Hence the prior line implies: $\,\ 2\, =\, (\color{#c00}{1\!-\!x})f + (\color{#0a0}{1\!-\!x\!+\!x^2})g $

Thus in $\,\Bbb Z_3[x] \bmod f\!:\,\ {-}1\equiv 2 \equiv (\color{#0a0}{1\!-\!x\!+\!x^2})g\ \Rightarrow\ \bbox[6px,border:1px solid red]{g^{-1}\equiv\, {-}(\color{#0a0}{1\!-\!x\!+\!x^2})}$

Remark $\ $ Generally, this method is easier to memorize and much less error-prone than the alternative "back-substitution" method.

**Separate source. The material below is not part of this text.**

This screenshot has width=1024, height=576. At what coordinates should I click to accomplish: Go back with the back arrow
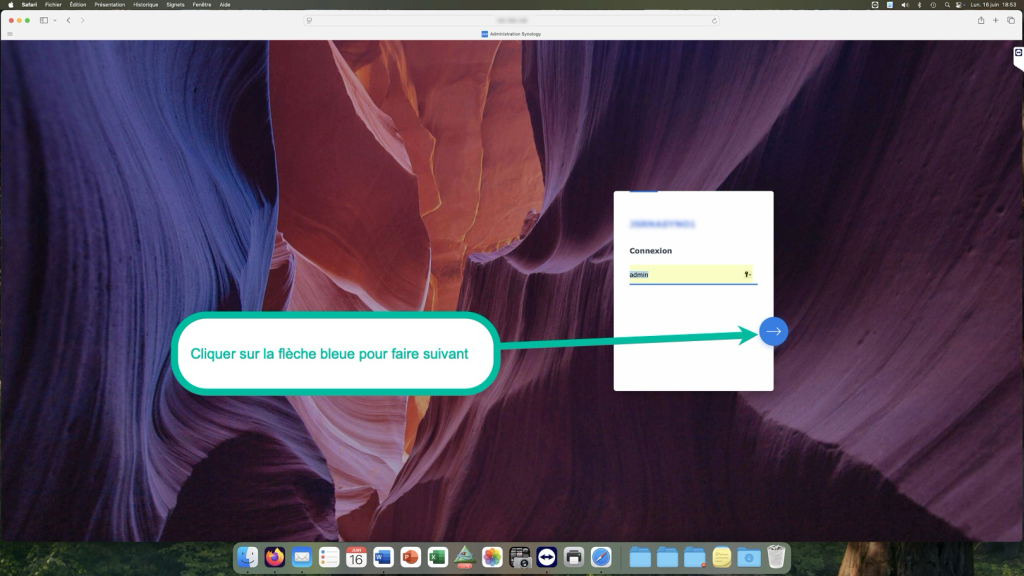69,20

This is a special-case of Hermite/Smith row/column reduction of matrices to triangular/diagonal normal form, using the division/Euclidean algorithm to reduce entries modulo pivots. Though one can understand this knowing only the analogous linear algebra elimination techniques, it will become clearer when one studies modules - which, informally, generalize vector spaces by allowing coefficients from rings vs. fields. In particular, these results are studied when one studies normal forms for finitely-generated modules over a PID, e.g. when one studies linear systems of equations with coefficients in the non-field! polynomial ring $\rm F[x],$ for $\rm F$ a field, as above.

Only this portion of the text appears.